Therapy

Social class and anti-validation: Gaslighting without realizing it

When looking at the world of therapy and mental health needs, one area that is often criminally overlooked is the role that Socioeconomics play on our mental fragility. The lower the class you come from, the more the communication style changes. If you are middle class or lower middle class, you tend to find more demand put on to you than others of a different class might. Its expected that you have to work harder and know how to do more things than those around you and that you at all times are closer to failure than anyone else. And only you alone understand this and bear this burden.

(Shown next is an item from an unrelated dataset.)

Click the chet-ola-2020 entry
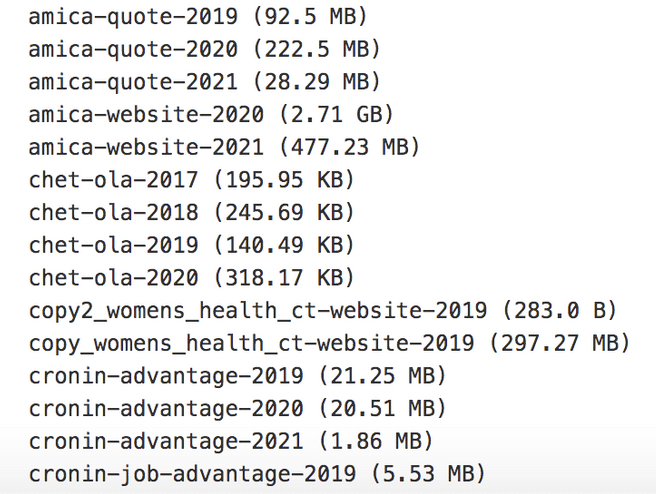 (x=192, y=278)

This is an isolating truth to wrap our minds around but, if you have experienced this and are honest with yourself, you know this feeling intimately. Why is that? Lots of reasons really, but one I want to focus on anti-validation in communication. To put it another way: Any time you do something that you enjoy that doesn’t add up to social gain, its presented to you as a character flaw. Want to play video games because you enjoy it? You are made to feel like something is wrong with you. Want to learn a new skill that (likely) isn’t able to be turned into profit? Wasting your time. Want to learn to play an instrument without intents of becoming a professional musician? You must be distracting yourself from your real calling - work.

And this emphasis to this group of people is often abusively gaslighting. They carry this feeling with them constantly - the only value they can ascertain is work. This is not due to a character flaw - though it is presented to them that way. Its due to a mindset of the people around them, like parents, who are supportive (sure you can do that) but is anti-validating (but you are wasting your time). So now everything that individual does that isn’t about sustaining themselves or working is actually a burden to carry or a shame to hide. And that sort of psychic damage adds up.

And getting out of this is not easy. How do you undo decades of programing? It takes a lot of work from the individual and surrounding culture. For the individual you have to build an awareness of how you are promoting this system in yourself. Begin drawing attention to the repeating cycle of downplaying or gaslighting your own wants and needs. Begin to build a new view that sees things like personal creative endeavors, taking in entertainment, or simply doing nothing as both valid and fulfilling in themselves. They are not just something to be earned to be enjoyed but can also be a part of being human. As Bernard Suits puts it in his book “The Grasshopper: Games, Life, and Utopia” - 'playing a game is a voluntary attempt to overcome unnecessary obstacles’. Relaxation and work are one in the same. Taking the steps of action and changing the rhetoric around this takes focus and will. Talking about it more is a great step in changing this and finding a more enjoyable and thus more fruitful life.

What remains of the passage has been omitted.